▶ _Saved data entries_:
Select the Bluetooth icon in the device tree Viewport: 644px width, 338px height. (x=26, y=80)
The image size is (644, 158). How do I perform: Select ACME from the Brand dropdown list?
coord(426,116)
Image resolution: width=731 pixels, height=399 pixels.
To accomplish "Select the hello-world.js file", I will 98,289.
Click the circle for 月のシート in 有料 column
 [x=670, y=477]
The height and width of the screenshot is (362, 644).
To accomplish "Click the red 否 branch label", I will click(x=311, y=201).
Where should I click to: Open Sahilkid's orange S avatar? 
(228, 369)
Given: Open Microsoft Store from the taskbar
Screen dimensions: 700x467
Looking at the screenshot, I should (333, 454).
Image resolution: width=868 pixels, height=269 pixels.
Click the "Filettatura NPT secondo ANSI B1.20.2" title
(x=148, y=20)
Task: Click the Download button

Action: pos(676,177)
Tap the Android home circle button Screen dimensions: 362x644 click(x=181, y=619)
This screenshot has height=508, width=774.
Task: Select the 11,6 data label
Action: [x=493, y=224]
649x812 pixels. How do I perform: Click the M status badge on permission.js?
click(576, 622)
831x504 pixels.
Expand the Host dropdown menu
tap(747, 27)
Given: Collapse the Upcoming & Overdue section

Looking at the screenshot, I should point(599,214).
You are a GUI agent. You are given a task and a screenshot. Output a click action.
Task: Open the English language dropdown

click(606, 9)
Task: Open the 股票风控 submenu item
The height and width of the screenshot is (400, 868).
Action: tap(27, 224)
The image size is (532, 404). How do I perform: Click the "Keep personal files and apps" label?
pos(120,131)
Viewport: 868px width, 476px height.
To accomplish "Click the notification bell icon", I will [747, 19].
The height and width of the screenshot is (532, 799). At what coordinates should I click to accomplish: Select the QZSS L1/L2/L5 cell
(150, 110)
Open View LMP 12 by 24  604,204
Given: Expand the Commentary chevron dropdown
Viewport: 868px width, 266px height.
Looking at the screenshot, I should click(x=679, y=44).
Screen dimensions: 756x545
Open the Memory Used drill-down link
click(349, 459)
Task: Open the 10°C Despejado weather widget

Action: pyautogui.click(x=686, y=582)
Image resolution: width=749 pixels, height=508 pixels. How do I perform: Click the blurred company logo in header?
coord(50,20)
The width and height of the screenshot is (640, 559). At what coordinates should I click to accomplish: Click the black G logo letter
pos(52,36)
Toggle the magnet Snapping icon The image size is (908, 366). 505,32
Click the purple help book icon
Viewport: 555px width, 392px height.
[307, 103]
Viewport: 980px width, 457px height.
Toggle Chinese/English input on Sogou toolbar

▶ _Activity_:
Please write the data above out again, exactly the same.

▶ _Exercise result_:
Select the Bluetooth icon in the device tree Viewport: 644px width, 338px height. (x=26, y=80)
The image size is (644, 158). How do I perform: Select ACME from the Brand dropdown list?
coord(426,116)
Image resolution: width=731 pixels, height=399 pixels.
To accomplish "Select the hello-world.js file", I will 98,289.
Click the circle for 月のシート in 有料 column
 [x=670, y=477]
The height and width of the screenshot is (362, 644).
To accomplish "Click the red 否 branch label", I will click(x=311, y=201).
Where should I click to: Open Sahilkid's orange S avatar? 
(228, 369)
Given: Open Microsoft Store from the taskbar
Screen dimensions: 700x467
Looking at the screenshot, I should (333, 454).
Image resolution: width=868 pixels, height=269 pixels.
Click the "Filettatura NPT secondo ANSI B1.20.2" title
(x=148, y=20)
Task: Click the Download button

Action: pos(676,177)
Tap the Android home circle button Screen dimensions: 362x644 click(x=181, y=619)
This screenshot has height=508, width=774.
Task: Select the 11,6 data label
Action: [x=493, y=224]
649x812 pixels. How do I perform: Click the M status badge on permission.js?
click(576, 622)
831x504 pixels.
Expand the Host dropdown menu
tap(747, 27)
Given: Collapse the Upcoming & Overdue section

Looking at the screenshot, I should point(599,214).
You are a GUI agent. You are given a task and a screenshot. Output a click action.
Task: Open the English language dropdown

click(606, 9)
Task: Open the 股票风控 submenu item
The height and width of the screenshot is (400, 868).
Action: tap(27, 224)
The image size is (532, 404). How do I perform: Click the "Keep personal files and apps" label?
pos(120,131)
Viewport: 868px width, 476px height.
To accomplish "Click the notification bell icon", I will [747, 19].
The height and width of the screenshot is (532, 799). At what coordinates should I click to accomplish: Select the QZSS L1/L2/L5 cell
(150, 110)
Open View LMP 12 by 24  604,204
Given: Expand the Commentary chevron dropdown
Viewport: 868px width, 266px height.
Looking at the screenshot, I should click(x=679, y=44).
Screen dimensions: 756x545
Open the Memory Used drill-down link
click(349, 459)
Task: Open the 10°C Despejado weather widget

Action: pyautogui.click(x=686, y=582)
Image resolution: width=749 pixels, height=508 pixels. How do I perform: Click the blurred company logo in header?
coord(50,20)
The width and height of the screenshot is (640, 559). At what coordinates should I click to accomplish: Click the black G logo letter
pos(52,36)
Toggle the magnet Snapping icon The image size is (908, 366). 505,32
Click the purple help book icon
Viewport: 555px width, 392px height.
[307, 103]
Viewport: 980px width, 457px height.
Toggle Chinese/English input on Sogou toolbar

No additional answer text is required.